Cuisine: British & Irish
Food Type: Vegetarian
No of Portions: 8
Change no of portions required to :
Ingredients & Prep
230 g plain flour
160 g butter unsalted cold for grating
75 g icing sugar
1 egg yolk only
1 pinch salt
Lemon Curd Filling
150 tbsp lemon juice
200 g caster sugar
150 g butter unsalted soft
6 egg yolks only
75 ml water
50 g cornflour
8 egg whites only
400 g caster sugar
Pre-heat oven to 170'c.
In a bowl add flour & zest, then grate butter in a 1/4 at a time mixing in as you go, when all the butter is in use you finger tips to rub together into a breadcrumb consistency.

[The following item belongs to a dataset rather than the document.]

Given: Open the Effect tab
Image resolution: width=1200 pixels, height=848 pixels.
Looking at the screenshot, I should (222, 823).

In another bowl beat the egg & egg yolk together, add the sugar & salt to the flour crumb mix then add the egg & form into a pastry dough, wrap in cling film & let it rest in the fridge for at least 1 hour.

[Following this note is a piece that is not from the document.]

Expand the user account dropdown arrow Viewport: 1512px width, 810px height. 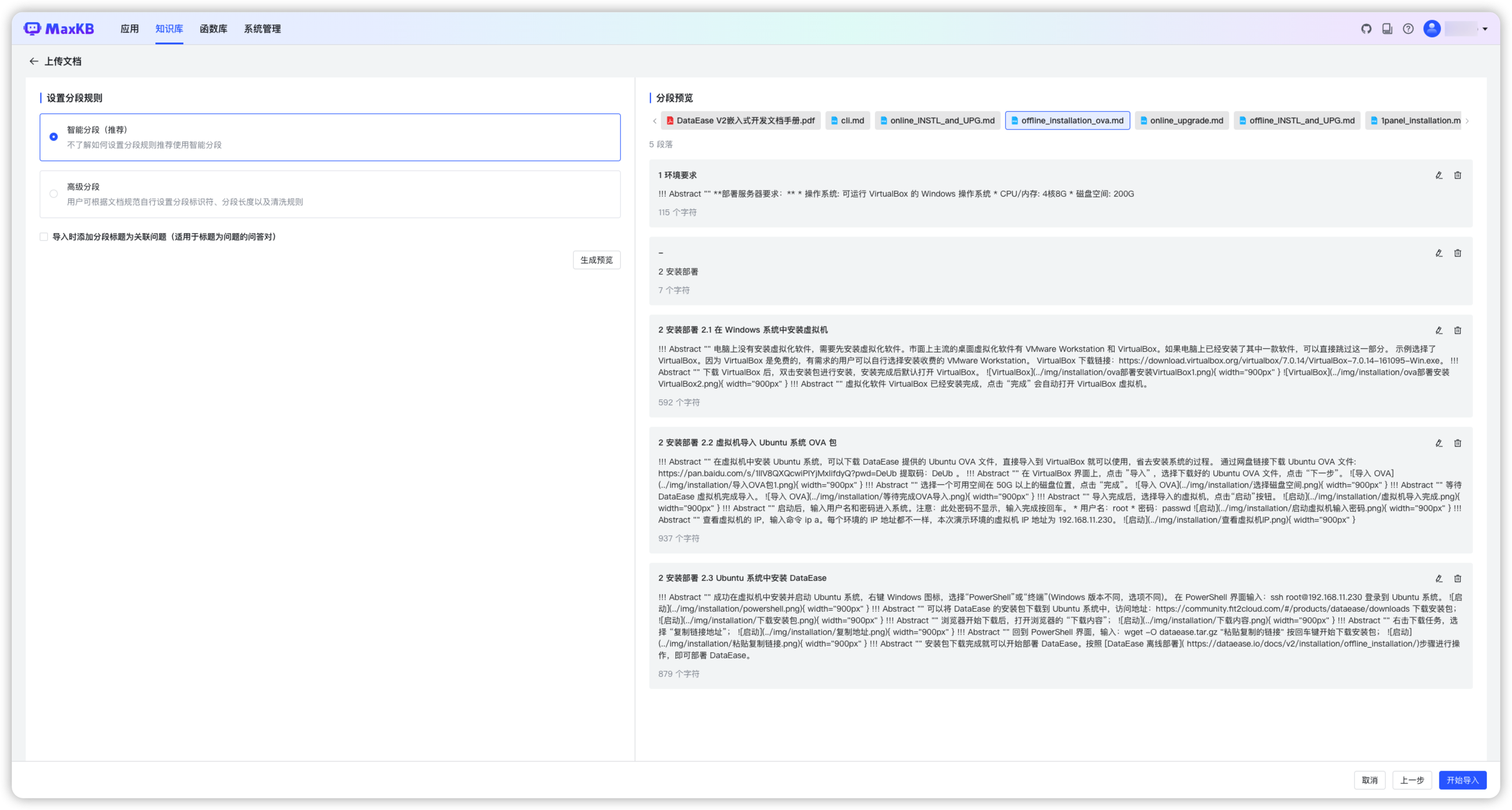tap(1485, 28)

On a floured worktop roll out pastry to 2 or 3 mm thick (£1 coin), for a 8 portion quantity use an 24 cm round loose bottom deep tart/flan tin greased with butter, line the tin with the pastry, cut off excess from around the edge.
Place a piece of very well scrunched up piece of greaseproof paper in & up the sides then fill with dry rice into the tin & mound the rice up around the sides to the top to hold while blind baking, place in the oven for 10 mins, then allow to cool.
To make the filling curd, place the lemon juice in a saucepan & bring to the boil, in the meantime place the egg yolk in a bowl, add sugar & whisk together well, mix cornflour with the water & add to the egg yolk/sugar mix & whisk in the whisk in the butter, when lemon juice is boiling pour into the mix in slowly whisking all the time, when all in cover with cling film & set aside.
Next the meringue, you will need a food mixer with a balloon whisk attachment or use a electric hand mixer & a bowl, make sure the bowl is spotlessly clean with no oil or grease, you can wipe it out with a bit of lemon juice, add the egg white & whisk until soft peaks then add sugar 1 spoonful at a time until its all in & has reached firm peak stage.
Tip & spread lemon curd filling onto the bottom of the pastry case leaving room the meringue, either pipe on the meringue or dollop on to form a mound of peaks.
Bake in the oven for 12 to 18 min or until light golden brown on top.
Suggestion & Tips
Best eaten fresh & warm with cream. You can make in small individual small tart tins if you wish.